For Walter, performing the two women is profoundly different due to the mediums. She continued to Indiewire, “when you do animation, you can be so much broader. You almost have to be, because there’s a certain energy to that kind of voice work, because that’s all you have, your voice, to make it work.” Because the animation requires that different approach, she said of acting as Marlory and Lucille, “I don’t relate the two at all.”

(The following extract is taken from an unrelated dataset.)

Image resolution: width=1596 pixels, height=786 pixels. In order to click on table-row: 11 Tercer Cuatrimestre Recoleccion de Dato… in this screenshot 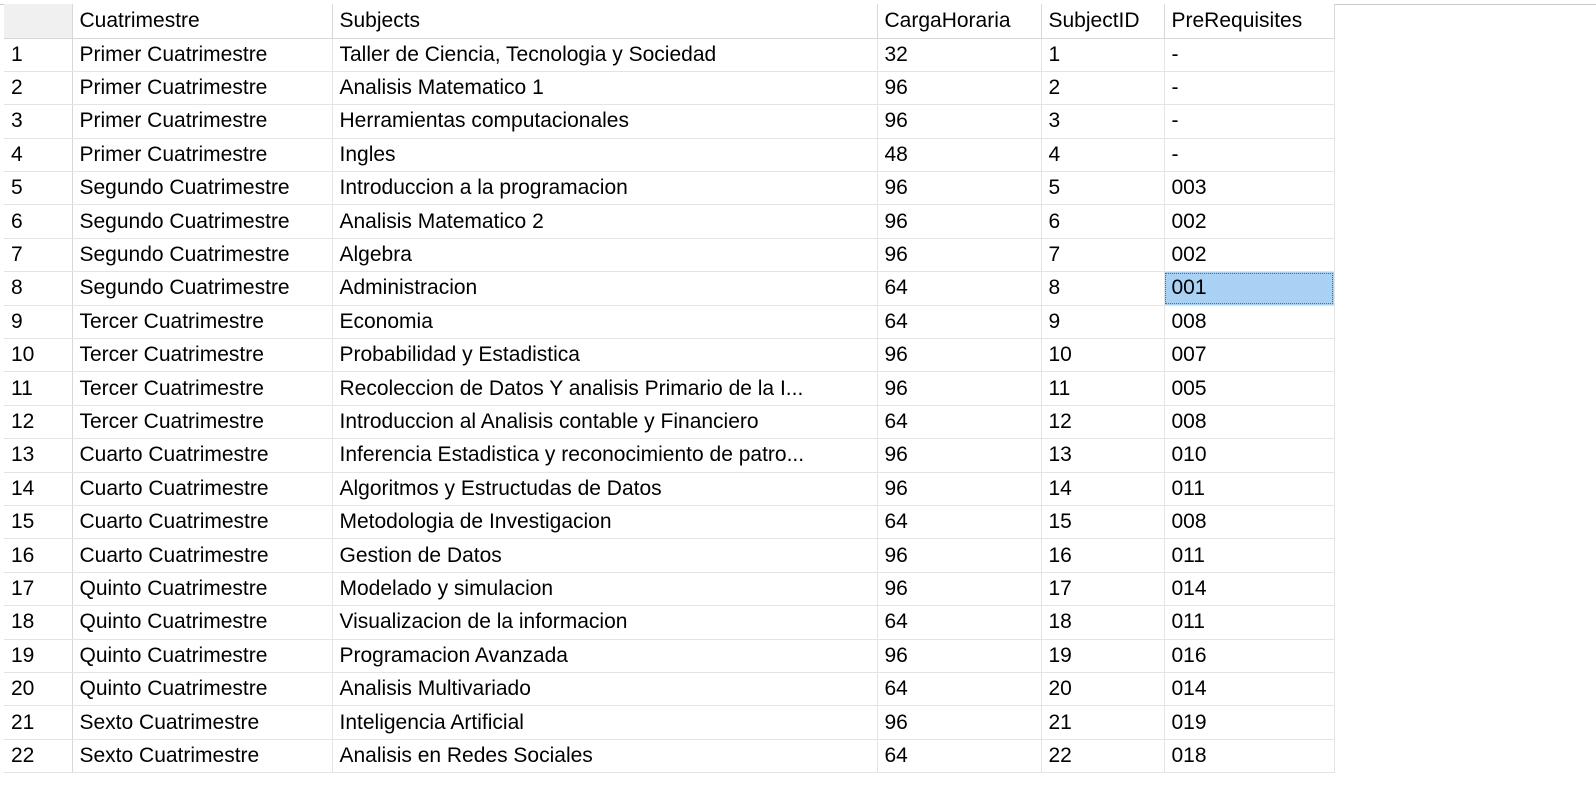, I will do `click(670, 388)`.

While both mothers are alcoholics who are aggressively mean, controlling and terrible parents, the control they wield differs in style and level of totality. Despite her constant attempts at manipulation Lucille has minimal control over her family, who see through and anticipate her designs, while Malory maintains total control of her employees, her son and her business. While Lucille uses her harsh words to try to keep her family in line but often alienates their affection, Malory uses hers to show that she is fearless and in complete control.
The result is two similar women in very different situations and shows: the humor in Arrested Development often comes from watching the family fall apart despite Lucille’s attempts to control her children, while in Archer it’s from watching Sterling and the others in unlikely situations because of Malory. Still, both result in hours of hilarious comedy.